**AVAILABLE DATA:**
------------------------------------

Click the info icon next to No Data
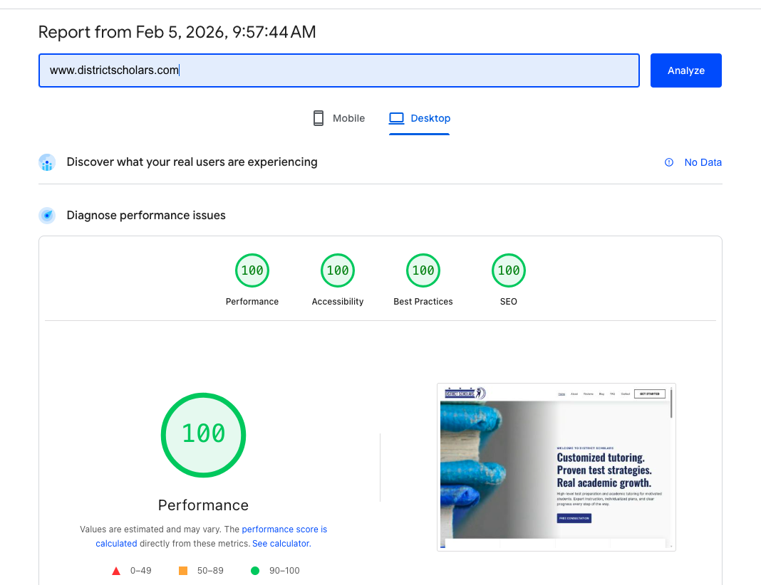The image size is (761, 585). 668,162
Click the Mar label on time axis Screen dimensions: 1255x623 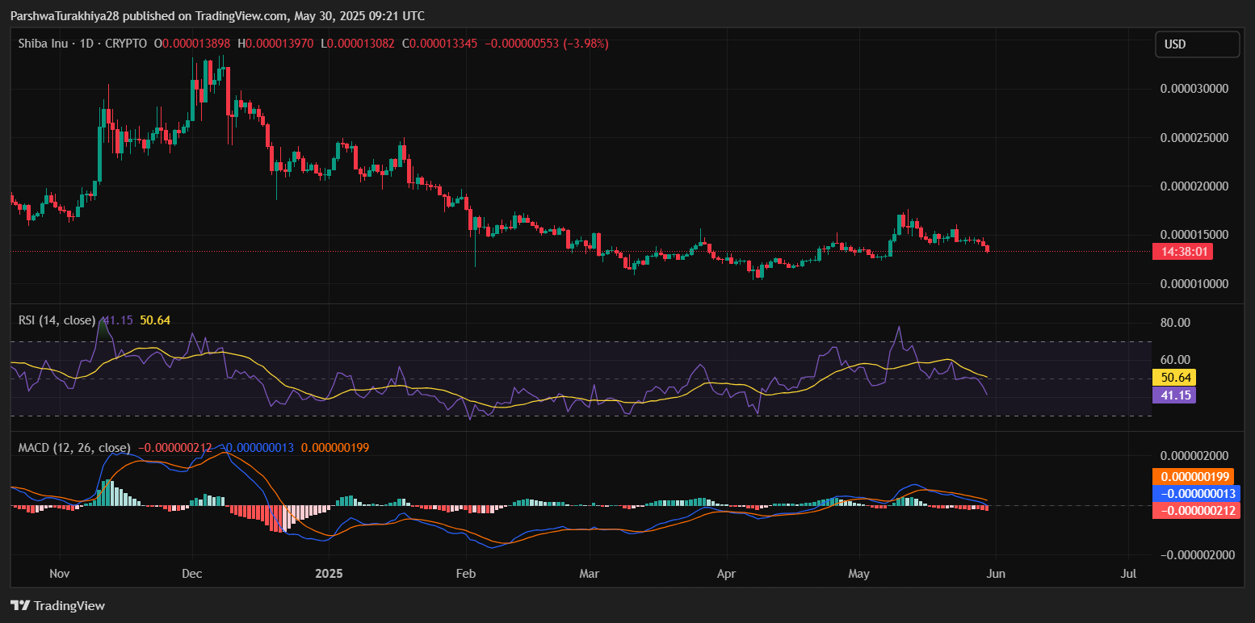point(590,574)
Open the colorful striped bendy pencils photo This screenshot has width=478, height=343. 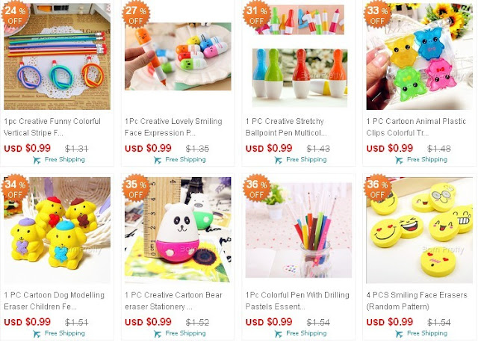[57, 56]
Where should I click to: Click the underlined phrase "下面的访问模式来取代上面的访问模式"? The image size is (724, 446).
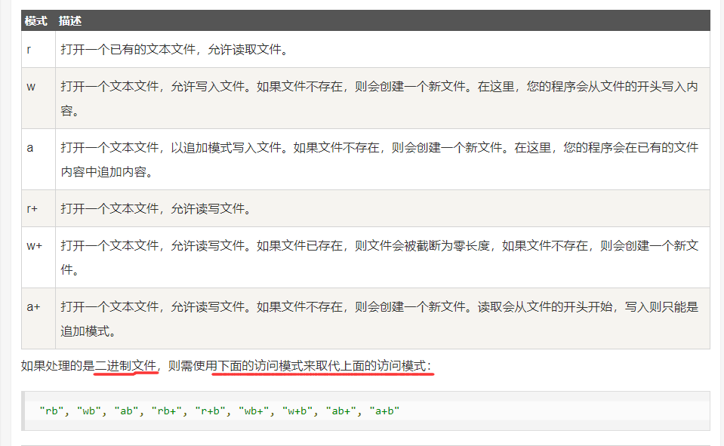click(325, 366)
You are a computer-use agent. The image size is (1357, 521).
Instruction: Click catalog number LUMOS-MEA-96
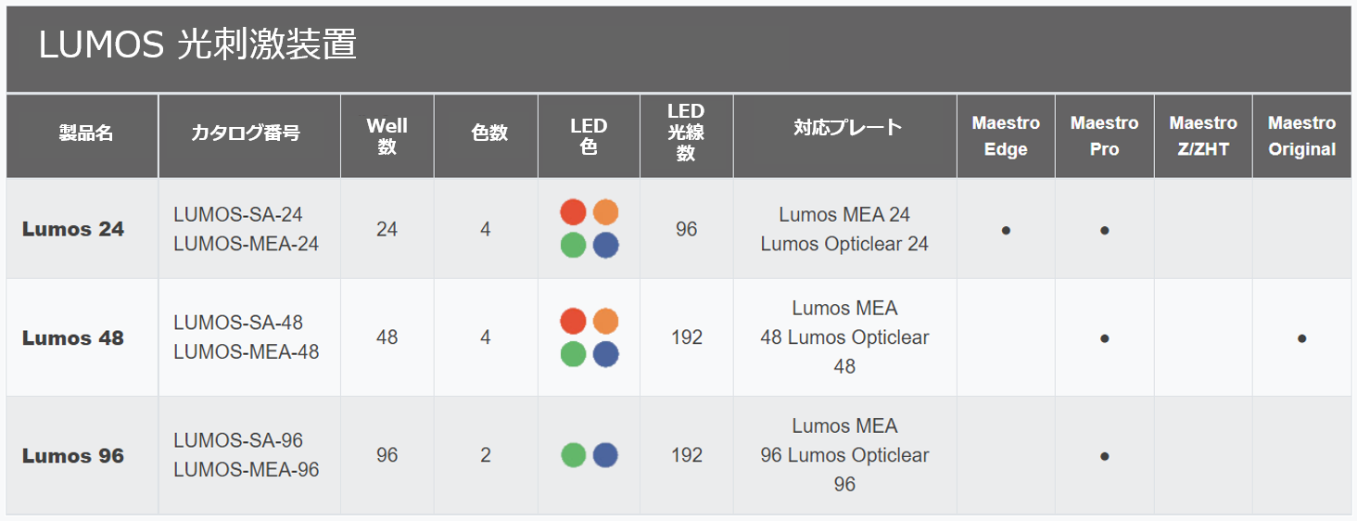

------------------------------------

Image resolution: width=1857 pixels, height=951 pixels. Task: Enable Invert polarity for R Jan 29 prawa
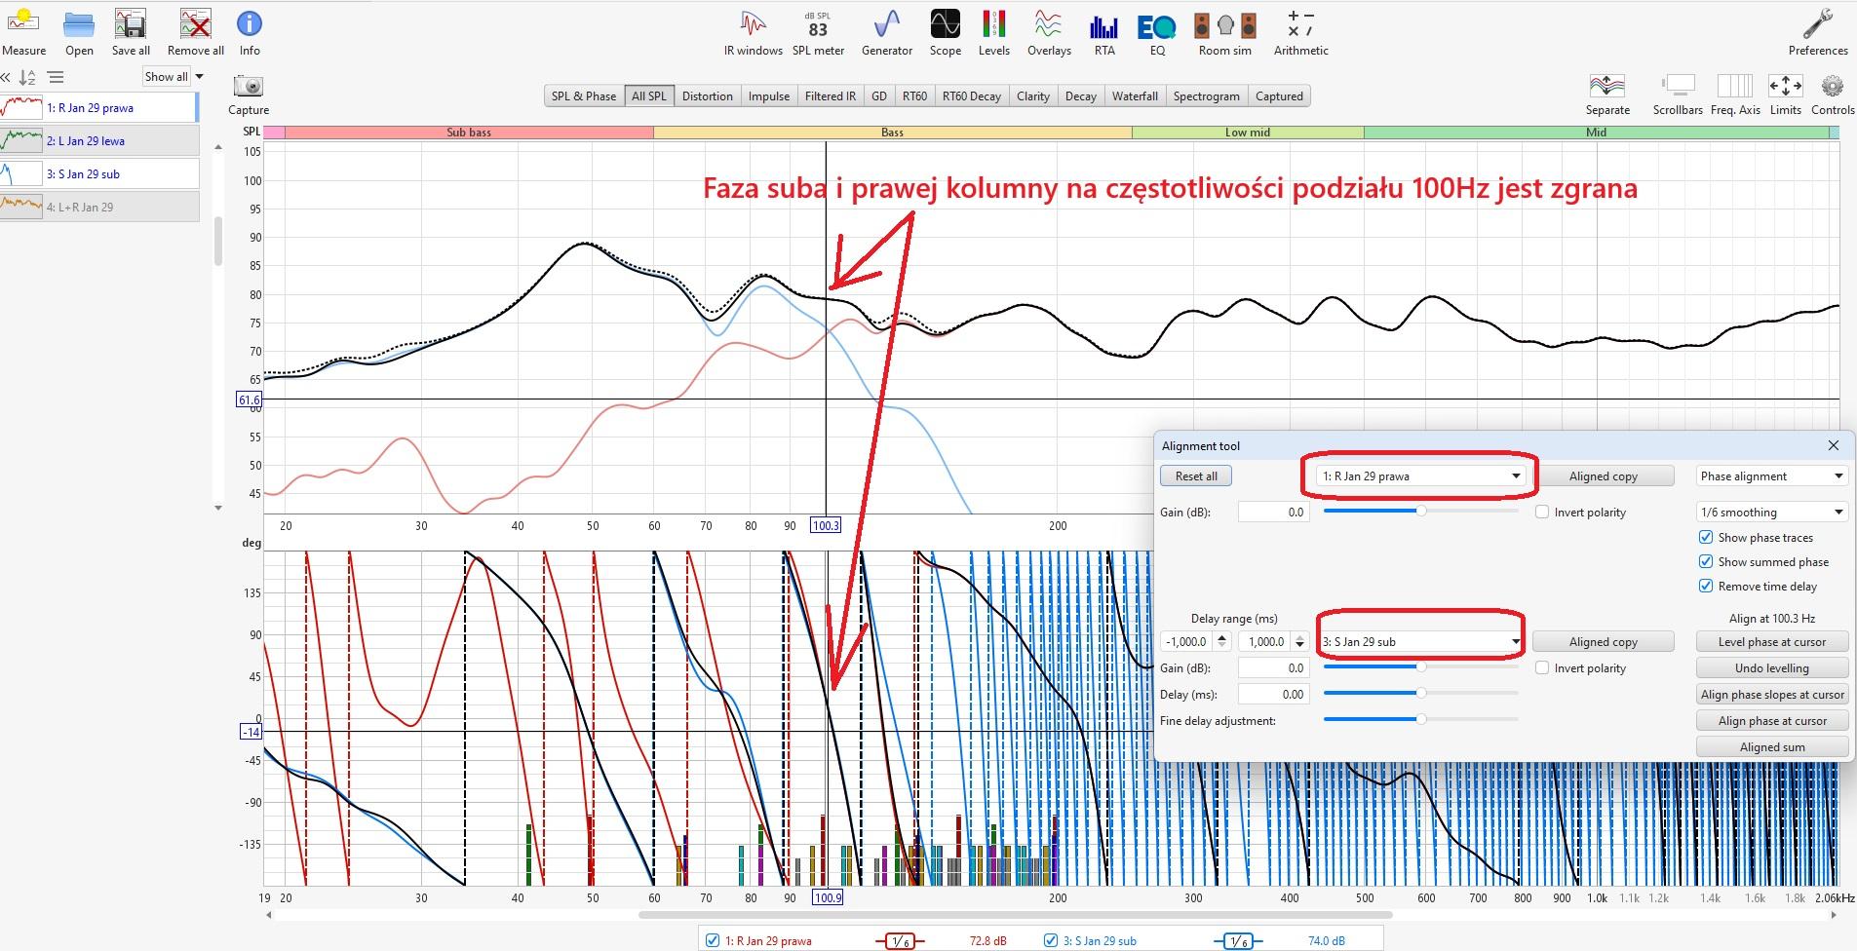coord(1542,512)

------------------------------------

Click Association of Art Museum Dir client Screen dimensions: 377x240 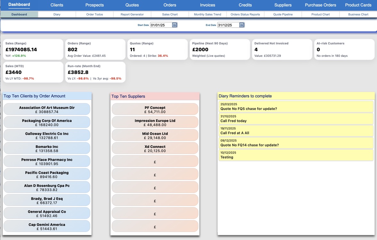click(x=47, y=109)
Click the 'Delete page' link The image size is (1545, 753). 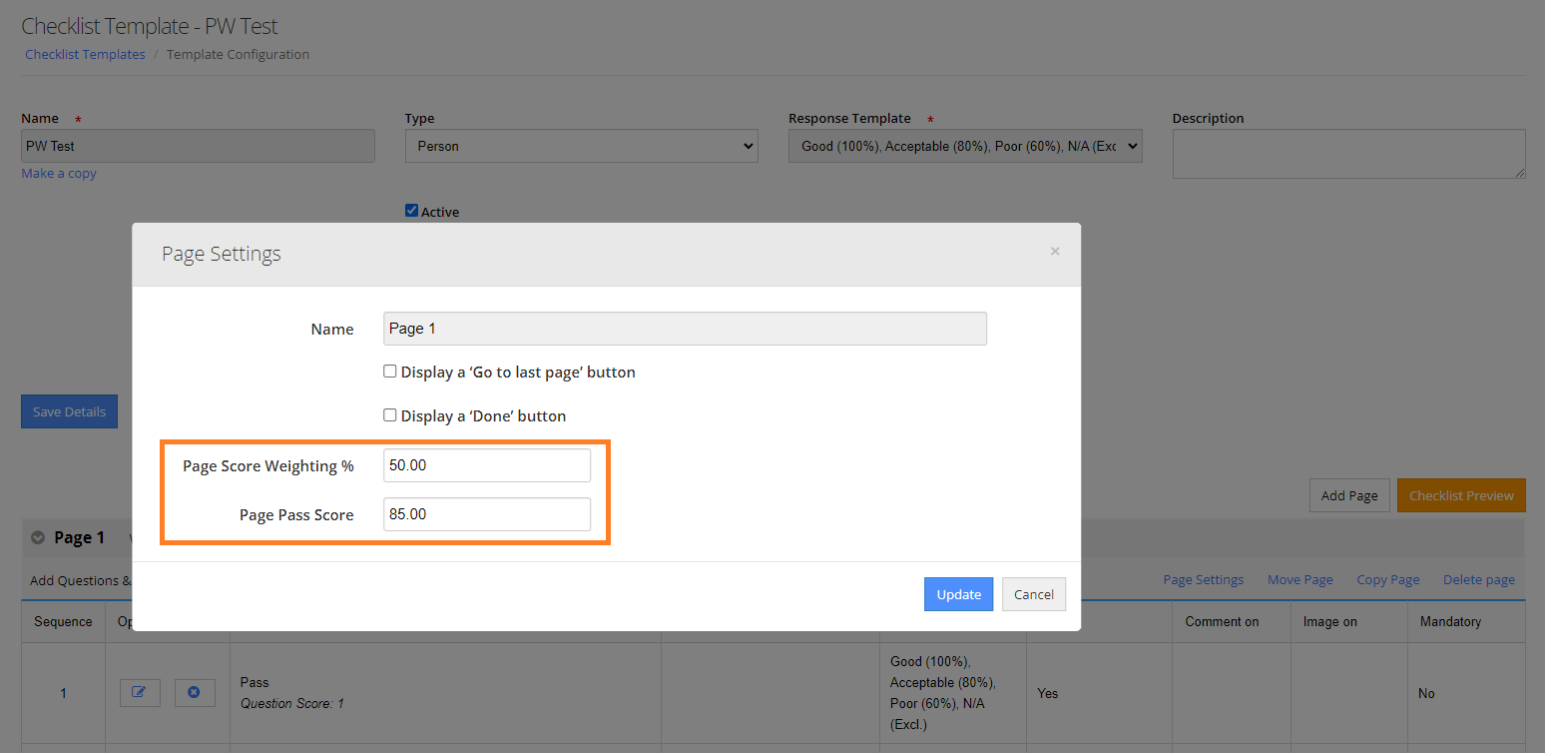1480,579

------------------------------------

**WHAT TO WORK ON:** Above this task is a listing with pictures in it. Retype only the lines from the one containing "Where should I" through the one containing "Instruction: Click catalog", both included, and not the pictures.

**THE COMPLETED TASK:**
Where should I click to: Click the underlined phrase "下面的访问模式来取代上面的访问模式"? The image size is (724, 446).
click(325, 366)
You are a computer-use agent. The image size is (1357, 521).
Instruction: Click catalog number LUMOS-MEA-96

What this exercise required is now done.